Expand description
A fast linter for changelogs in the Keep a Changelog format.
use notabene::{Linter, parse};
let s = "# Changelog ...";
let changelog = parse(&s);
let diagnostics = Linter::default().lint(&changelog);
This crate provides a three-step workflow for working with changelogs:
- Parse a changelog document into a structured type.
- Lint the structured changelog to produce diagnostics.
- Optional. Locate the diagnostics to map them to line and column numbers.
The examples below use this minimal, invalid changelog:
# Changelog
## [Unreleased]
### Added
* Add foo ([#12345])
[Unreleased]: https://example.org/
This changelog is invalid because the [#12345]

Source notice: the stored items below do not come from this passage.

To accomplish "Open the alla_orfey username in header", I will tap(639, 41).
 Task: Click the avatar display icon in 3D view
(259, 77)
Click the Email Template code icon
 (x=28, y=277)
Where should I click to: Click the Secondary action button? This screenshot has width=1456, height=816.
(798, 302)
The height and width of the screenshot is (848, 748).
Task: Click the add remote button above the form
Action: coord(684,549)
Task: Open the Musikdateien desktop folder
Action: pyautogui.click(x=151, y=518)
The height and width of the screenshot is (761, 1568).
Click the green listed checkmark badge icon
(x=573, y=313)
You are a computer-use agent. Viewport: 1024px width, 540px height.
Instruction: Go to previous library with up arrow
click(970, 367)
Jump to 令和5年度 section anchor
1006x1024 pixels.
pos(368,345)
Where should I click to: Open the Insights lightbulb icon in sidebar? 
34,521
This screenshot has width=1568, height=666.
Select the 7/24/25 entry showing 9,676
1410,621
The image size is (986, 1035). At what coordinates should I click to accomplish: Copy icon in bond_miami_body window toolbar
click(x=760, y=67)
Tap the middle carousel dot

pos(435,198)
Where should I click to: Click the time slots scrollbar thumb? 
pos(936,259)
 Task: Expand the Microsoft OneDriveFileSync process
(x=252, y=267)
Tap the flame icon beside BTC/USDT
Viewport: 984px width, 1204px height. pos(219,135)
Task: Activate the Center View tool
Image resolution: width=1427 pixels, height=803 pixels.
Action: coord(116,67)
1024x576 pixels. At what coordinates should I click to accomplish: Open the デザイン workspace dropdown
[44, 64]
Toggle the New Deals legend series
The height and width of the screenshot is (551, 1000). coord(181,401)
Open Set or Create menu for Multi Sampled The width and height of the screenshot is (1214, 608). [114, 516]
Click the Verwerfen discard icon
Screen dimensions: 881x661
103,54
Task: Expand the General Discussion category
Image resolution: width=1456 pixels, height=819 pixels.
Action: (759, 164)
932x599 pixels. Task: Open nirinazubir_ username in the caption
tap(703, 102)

link label has no corresponding reference
definition.
§Parse
Parse a changelog with parse
.
use notabene::parse;
let s = r#"# Changelog
## [Unreleased]
### Added
* Add foo ([#12345])
[Unreleased]: https://example.org/
"#;
let changelog = parse(&s);
There are two ways to represent a changelog:
ParsedChangelog
, a borrowed version of the dataOwnedChangelog
, an owned version of the data
Parsing is nearly a zero-copy operation and returns a ParsedChangelog
. This version also
includes location information about elements in the changelog for use in the linter. Use
ParsedChangelog::to_owned
if you need owned data.
This crate uses a trait-based API to access the changelog data of either type. The most convenient way to import the traits is to import the prelude:
use notabene::prelude::*;
assert_eq!(changelog.title(), Some("Changelog"));
let unreleased = changelog.unreleased().unwrap();
assert_eq!(unreleased.changes()[0].kind(), "Added");
assert_eq!(unreleased.changes()[0].items().collect::<Vec<_>>()[0], "Add foo ([#12345])");
§Lint
Use Linter
to lint a ParsedChangelog
. Linter::default
returns a linter configured
with the default set of rules.
let diagnostics = Linter::default().lint(&changelog);
The linter reports the invalid link as a Diagnostic
.
use notabene::Rule;
assert_eq!(diagnostics[0].rule, Rule::UndefinedLinkReference);
assert_eq!(diagnostics[0].rule.code(), "E300");
Use Linter::new
to create a linter with a custom set of rules.
use notabene::RuleSet;
// This ruleset excludes the rule above.
let ruleset = RuleSet::new([Rule::MissingTitle, Rule::MissingUnreleased]);
let linter = Linter::new(&ruleset);
let diagnostics = linter.lint(&changelog);
assert_eq!(diagnostics, vec![]);
§Locate
By default, diagnostics report the spans in the source document that matched a Rule
.
A Span
represents a range of byte offsets in the source document.
The Position
type includes the line and column corresponding to the
offset.
Use ParsedChangelog::locate_all
to convert a
collection of Diagnostic<Span>
to a Vec<Diagnostic<Position>>
.
assert_eq!(diagnostics[0].range(), Some(52..60));
let diagnostics = changelog.locate_all(&diagnostics);
assert_eq!((diagnostics[0].range()), (Some(52..60)));
assert_eq!((diagnostics[0].line(), diagnostics[0].column()), (Some(7), Some(12)));
Modules§
- changelog
- Represent changelogs in Keep a Changelog format.
- prelude
- Export key traits.
- span
- Work with spans within the source document.
Structs§
- Diagnostic
- A rule violation.
- Linter
- A changelog linter.
- RuleSet
- A set of linter rules.
Enums§
- Rule
- A linter rule.
Functions§
- parse
- Parse a changelog.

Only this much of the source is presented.